Give back, unchanged, each line from the one containing "Saturday (73, 1833)" through the last line of the entries below.

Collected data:
=====
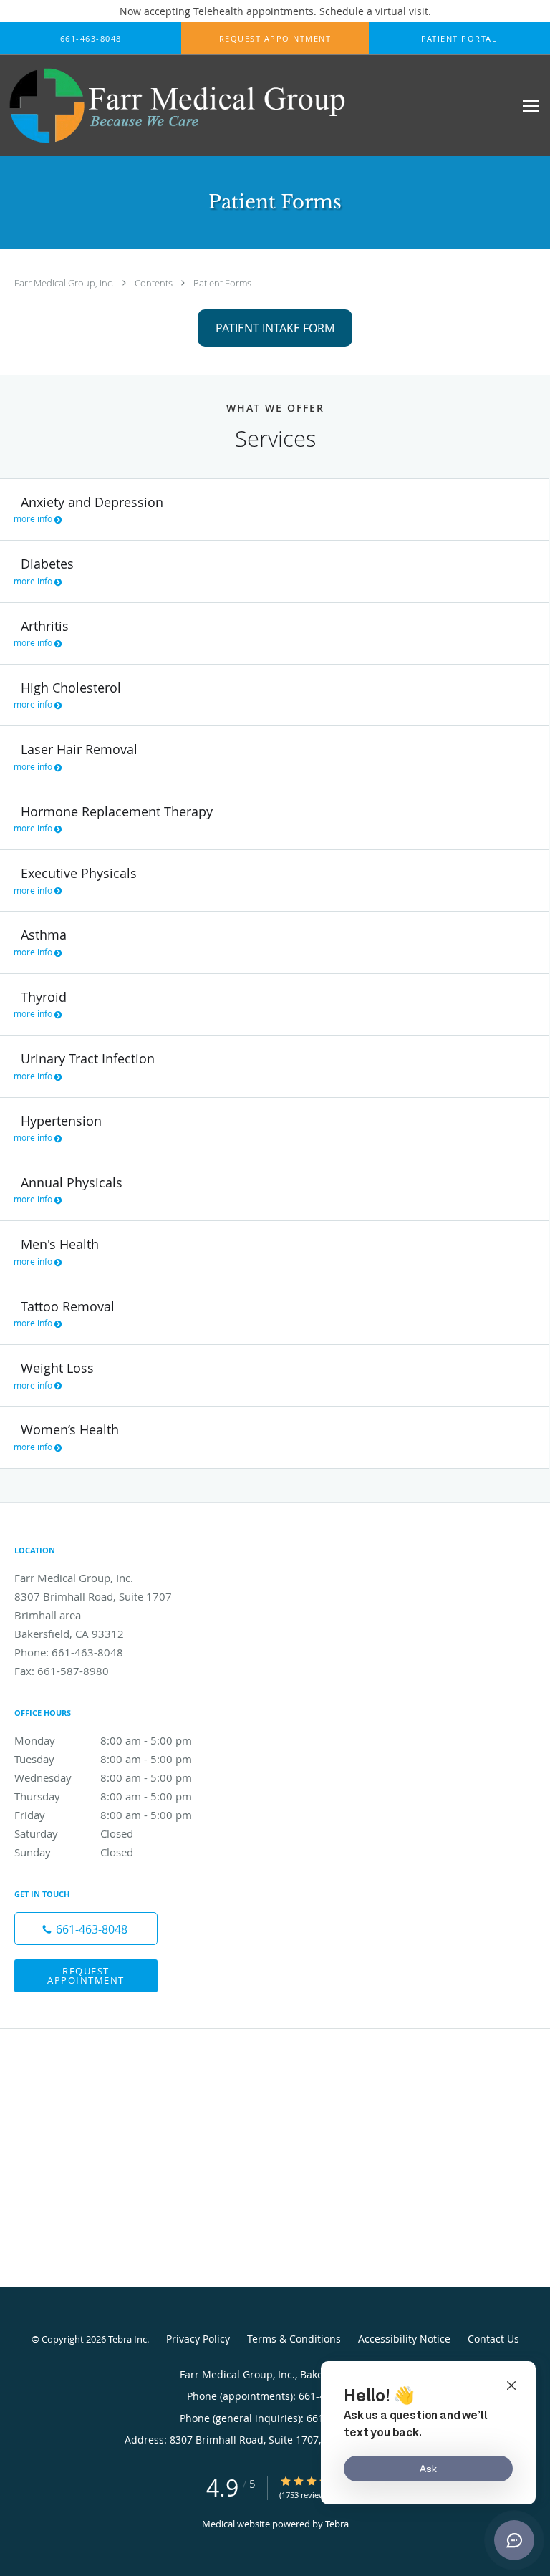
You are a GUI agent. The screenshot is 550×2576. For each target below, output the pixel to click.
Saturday (73, 1833)
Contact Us (493, 2338)
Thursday (103, 1796)
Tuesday (103, 1759)
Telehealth (218, 11)
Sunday (73, 1852)
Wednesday (103, 1777)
=====
Answer area:
Saturday (73, 1833)
Contact Us (493, 2338)
Thursday (103, 1796)
Tuesday (103, 1759)
Telehealth (218, 11)
Sunday (73, 1852)
Wednesday (103, 1777)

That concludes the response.